A história do rock resumida em 2 momentos
A história do rock é marcada por dois momentos, dois gestos que se repetiram diversas vezes. O primeiro desses gestos – um gesto de exploração, de mistura – ocorreu no final da década de sessenta, quando o rock´n roll provou ser mais que uma gênero adolescente. Depois da estabilização de sua sonoridade no início dos anos 50 e sua posterior decadência no final desta década, o rock´n roll acompanhou, de certa forma guiou, a mudança da juventude no final dos anos 60. Podemos eleger o álbum Sargent Peppers Lonely Hearts Club Band como principal símbolo desse movimento, apesar de que mudança acontecia ao mesmo em diversas bandas.
O comportamento proposto pelo Sargent Peppers... era de exploração da sonoridade do rock´n roll e de alargamento das fronteiras de um gênero musical que descendia dos três acordes imutáveis do blues. Esse gesto foi posto em prática exaustivamente e radicalizado durante o final da década de 60. O Rock Progressivo da década de 70 foi não mais que uma exacerbação desse movimento começado pelos Beatles. Na esperança de ser reconhecida como uma forma de arte superior, essas bandas cometeram os mais descabidos desatinos – desde faixas com mais de dez minutos até a criação de formatos pseudo-eruditos como a ópera rock (apesar de Tommy ser um bom disco).

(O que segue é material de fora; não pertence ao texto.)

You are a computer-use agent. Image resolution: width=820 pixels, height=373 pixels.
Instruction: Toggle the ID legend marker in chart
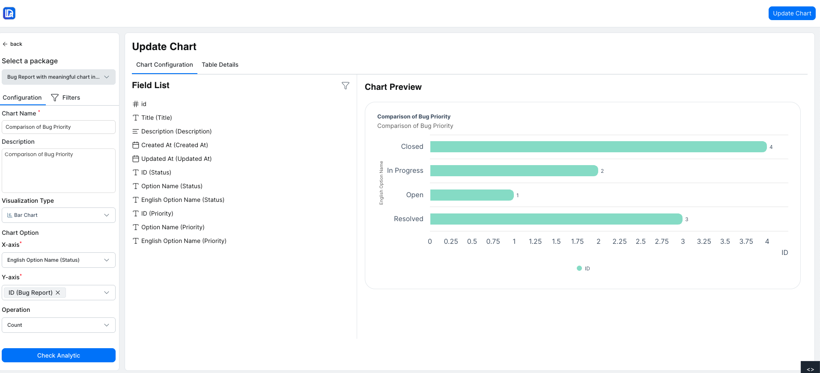pyautogui.click(x=579, y=268)
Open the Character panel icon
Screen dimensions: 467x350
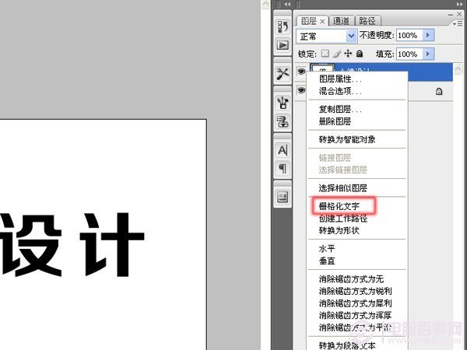point(283,149)
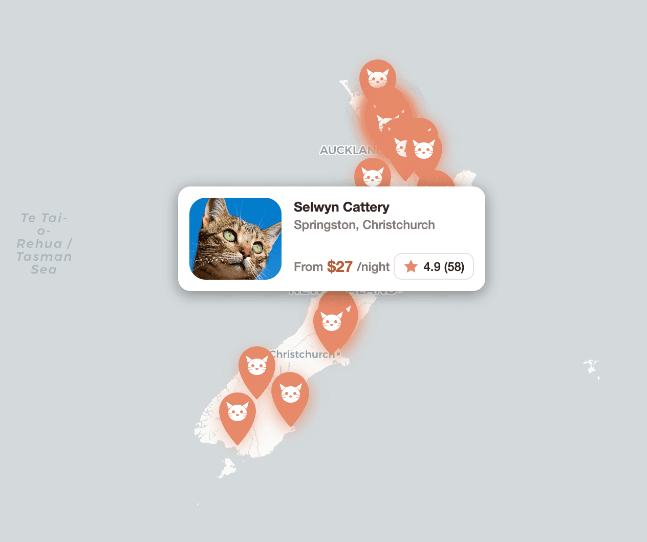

Dessa forma, abriu-se espaço para o segundo gesto que marcaria a história do rock: um gesto de triagem, de procura do menor denominador comum. Do meio para o final da década de 70 algumas bandas como New York Dolls e Ramones tentaram mostrar – apesar de eu achar que eles tinham um QI muito baixo para ter alguma noção do que eles queriam mostrar – que o rock tinha outras qualidades além das infindáveis melodias e mudanças harmônicas propostas pelo rock progressivo. No primeiro álbum dos Ramones, a valorização do pulso, do ritmo e da dança foi guiada pela escolha da menor quantidade de acordes, a menor mudança de ritmo, a ausência de solos. O punk rock funcionou como uma lembrança do que o rock´n roll é em sua origem – uma música para dançar.
A partir daí, essas duas tendências se repetiram durante as décadas subseqüentes. A exacerbação do metal farofa dos anos 80 foi “curada” pelas guitarras secas do grunge. Os gritinhos frenéticos de outrora são substituídos pelos vocais monotônicos de bandinhas como Strokes.